*** Begin section ***

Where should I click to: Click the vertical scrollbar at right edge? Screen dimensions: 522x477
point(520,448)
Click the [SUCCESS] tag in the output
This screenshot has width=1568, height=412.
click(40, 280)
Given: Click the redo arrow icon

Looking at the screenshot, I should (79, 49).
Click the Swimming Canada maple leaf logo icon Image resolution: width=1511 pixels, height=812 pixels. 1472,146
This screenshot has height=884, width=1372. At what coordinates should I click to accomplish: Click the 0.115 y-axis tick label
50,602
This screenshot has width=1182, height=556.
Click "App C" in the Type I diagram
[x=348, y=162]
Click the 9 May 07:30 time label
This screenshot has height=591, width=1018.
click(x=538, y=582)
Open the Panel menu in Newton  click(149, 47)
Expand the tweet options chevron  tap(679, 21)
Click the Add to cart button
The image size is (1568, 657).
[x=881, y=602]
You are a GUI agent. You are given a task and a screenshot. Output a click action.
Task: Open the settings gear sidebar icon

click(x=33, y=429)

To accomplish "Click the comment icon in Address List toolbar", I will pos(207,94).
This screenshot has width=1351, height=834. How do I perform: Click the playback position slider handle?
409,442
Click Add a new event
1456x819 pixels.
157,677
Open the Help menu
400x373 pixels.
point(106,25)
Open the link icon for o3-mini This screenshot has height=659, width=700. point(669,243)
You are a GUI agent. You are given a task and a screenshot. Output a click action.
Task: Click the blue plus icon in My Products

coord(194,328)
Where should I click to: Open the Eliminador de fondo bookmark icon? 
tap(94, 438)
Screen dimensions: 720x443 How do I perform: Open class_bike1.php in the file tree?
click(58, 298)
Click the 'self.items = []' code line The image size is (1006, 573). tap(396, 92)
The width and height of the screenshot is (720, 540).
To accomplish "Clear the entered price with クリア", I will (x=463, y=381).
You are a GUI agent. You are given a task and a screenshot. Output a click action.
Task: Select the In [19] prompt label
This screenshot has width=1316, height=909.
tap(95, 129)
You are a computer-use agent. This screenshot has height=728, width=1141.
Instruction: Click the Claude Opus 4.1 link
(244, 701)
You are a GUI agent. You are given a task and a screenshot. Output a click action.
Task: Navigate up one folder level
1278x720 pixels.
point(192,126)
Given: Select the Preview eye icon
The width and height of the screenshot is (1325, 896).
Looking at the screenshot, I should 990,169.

*** End section ***

> What you have to do: Retype exactly the lines from the first line of the records above through the line containing "Open the link", both included, and nothing else.

> Written solution:
Where should I click to: Click the vertical scrollbar at right edge? Screen dimensions: 522x477
point(520,448)
Click the [SUCCESS] tag in the output
This screenshot has width=1568, height=412.
click(40, 280)
Given: Click the redo arrow icon

Looking at the screenshot, I should (79, 49).
Click the Swimming Canada maple leaf logo icon Image resolution: width=1511 pixels, height=812 pixels. 1472,146
This screenshot has height=884, width=1372. At what coordinates should I click to accomplish: Click the 0.115 y-axis tick label
50,602
This screenshot has width=1182, height=556.
Click "App C" in the Type I diagram
[x=348, y=162]
Click the 9 May 07:30 time label
This screenshot has height=591, width=1018.
click(x=538, y=582)
Open the Panel menu in Newton  click(149, 47)
Expand the tweet options chevron  tap(679, 21)
Click the Add to cart button
The image size is (1568, 657).
[x=881, y=602]
You are a GUI agent. You are given a task and a screenshot. Output a click action.
Task: Open the settings gear sidebar icon

click(x=33, y=429)

To accomplish "Click the comment icon in Address List toolbar", I will pos(207,94).
This screenshot has width=1351, height=834. How do I perform: Click the playback position slider handle?
409,442
Click Add a new event
1456x819 pixels.
157,677
Open the Help menu
400x373 pixels.
point(106,25)
Open the link icon for o3-mini This screenshot has height=659, width=700. point(669,243)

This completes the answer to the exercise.